Written tasks:
a - Copy word for word the section of the post on scraping LinkedIn jobs with AI that starts at the words "I’ve been working" and stops after "and sought-after skills.".
b - Write the next part of the post on scraping LinkedIn jobs with AI, picking up after its last sentence.

Document excerpt:
⟨
Scraping LinkedIn Jobs with AI


I’ve been working in the oil & gas industry for the last 3 years, albeit more on the tech side which is more transferable. It’s been a great challenge and learning experience but it was never meant to be forever and the major challenges have been solved. I’ve been looking at getting into the defense industry for a while but am uncertain about what are the most important and sought-after skills.

I started looking at defense-related jobs that allow me to use my broad-ranging skillset in mechanical, software, and a lesser extent electrical engineering. If you search “defense” on LinkedIn, you get roles such as systems, product, program, solution, design, test, or RF engineers. Most of these roles would allow me to use the cross-disciplines skills I’ve gained; I definitely don’t qualify for RF roles, that’s pure electrical but it’s something I’ve always found interesting after developing a RFID tracking system to install on offshore drillships.

After going through these jobs and saving the ones that sounded interesting, my plan was to read through them and pull out the relevant skills and start aggregating and tracking them by their frequency. At first the plan was to do this manually, however I had saved 170 jobs and it then became quicker to automate this.

I’ve used a javascript script on LinkedIn before that you run in your console browser, this was to go through and unsave all jobs because there’s no way to do this in bulk. That wouldn’t work since there are no standard formats for job descriptions and writing code to parse them would be very fickle, easier to download the job description, send it to an AI, and have it return skills in a set format that can then be parsed. Off the top of my head this would likely need a browser driver like selenium to navigate the website, a scripting language (likely python for it’s AI libraries, especially pydandtic for response type checking, and then an AI api to send the job descriptions to.).
⟩
Raw data:
⟨
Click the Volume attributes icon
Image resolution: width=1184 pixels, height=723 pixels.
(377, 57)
⟩
⟨
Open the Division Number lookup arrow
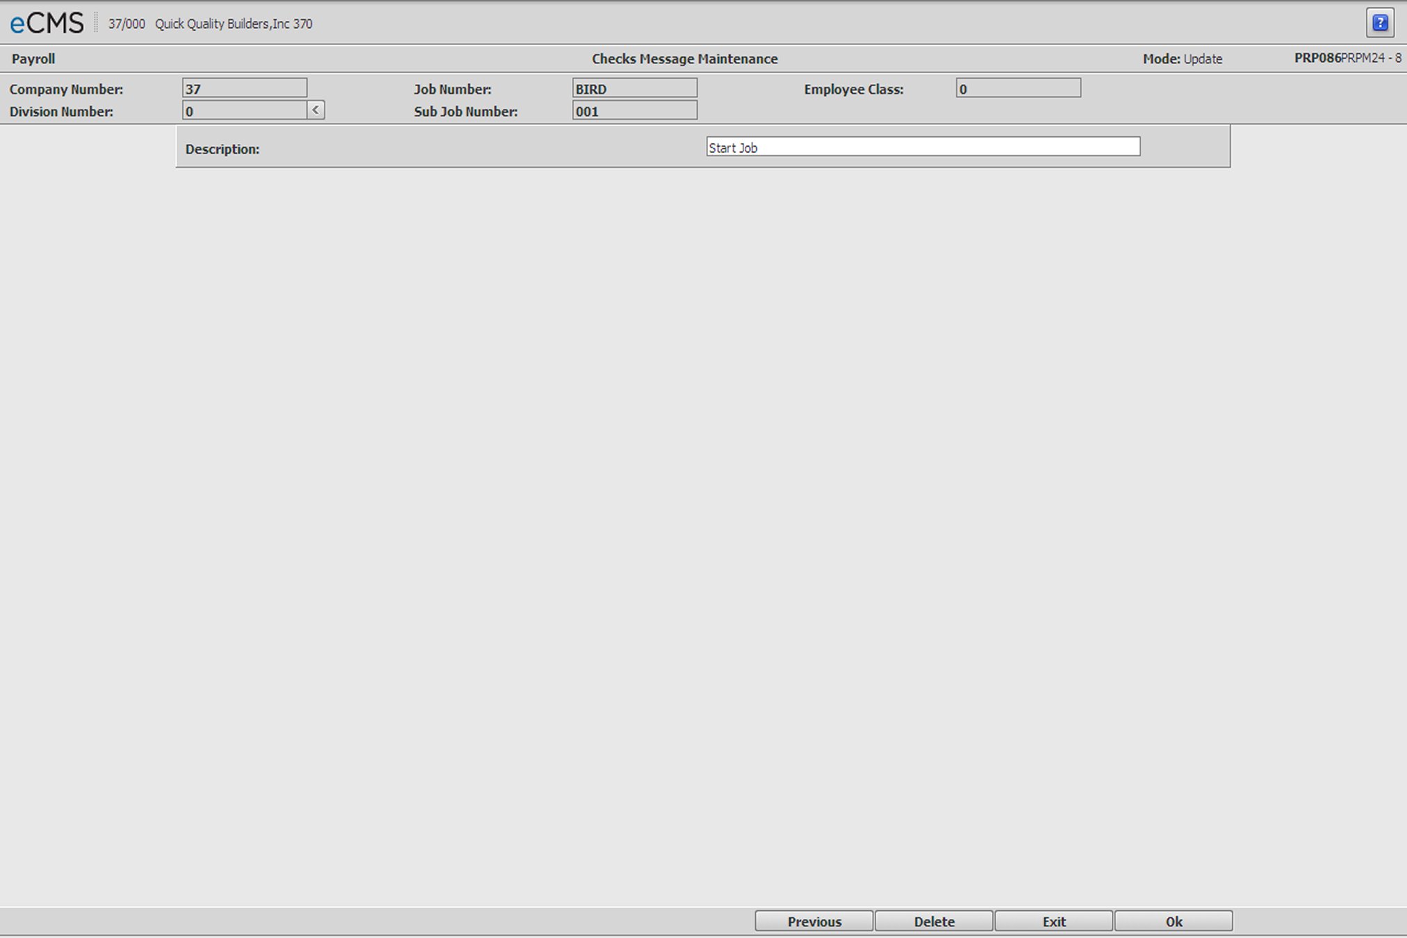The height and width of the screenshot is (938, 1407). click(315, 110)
⟩
Written responses:
a -
I’ve been working in the oil & gas industry for the last 3 years, albeit more on the tech side which is more transferable. It’s been a great challenge and learning experience but it was never meant to be forever and the major challenges have been solved. I’ve been looking at getting into the defense industry for a while but am uncertain about what are the most important and sought-after skills.

b -
The Investigation

LinkedIn uses a search query param to track the page, based on the number of jobs: https://www.linkedin.com/my-items/saved-jobs/?start=160 with 10 jobs shown per page.

Now I need to find if there’s a way to programatically go through each post and navigate to it. Checking the page source, there’s the following anchor tag for each title:

<a class="nuXDIvMbeMYWApPugutCOKmVhZzvTYUM " href="https://www.linkedin.com/jobs/view/4216481674/?refId=957de8e7-2b89-4bd4-8699-a8f08e6d6485&amp;trackingId=2S5d%2FZcsTlme9WuofTKkWw%3D%3D&amp;trk=flagship3_job_home_savedjobs" data-test-app-aware-link="">
<!---->Product Engineer - Solidworks<!---->
</a>

I probably don’t need all the referance and tracking IDs, if I try simply navigate to: https://www.linkedin.com/jobs/view/4216481674/ does it work? Success. Yes it does.

Parsing the job page

The job description is in a collapsed card with a title “About the job” with a See more link at the bottom. This appears to the same for all jobs. Now I need to figure out how to parse it.

Inspecting the collapse card shows, the following:

<article class="jobs-description__container">
    <!-- All the job description details -->
</article>

So I can navigate to this page, copy this entire html element, and that should be good enough for the AI to parse and pull out the most relevant jobs. Come on LinkedIn, make it at least a little hard. Was initially expecting to have to simulate clicks to access the data but in hindsight that would have been a poor user experience if they data was fetched from the backend.

The Implementation

Now before starting it’s always good to take stock and reassess basic assumptions. In this case, the basic assumption was that it would be faster to write a script than to manually parse these job descriptions. After investigating the issue properly, we’ll need to:

  • Write a python script to access the jobs web page using selenium (20 mins)
  • Write code to navigate to the each job post, and pull out the job description (10 mins)
  • Send that job description html to an AI api with a prompt to return a list of skills. (30 mins)
  • Write a way to aggregate the data (20 mins)

So let’s say 1.5 hours to do this via scripting and AI. If we optimistically assume 2 minutes to do this manually for a job, it would be 6 hours. It’s a no-brainer in the sense that if I tried to do this manually I would end up blowing my brains out.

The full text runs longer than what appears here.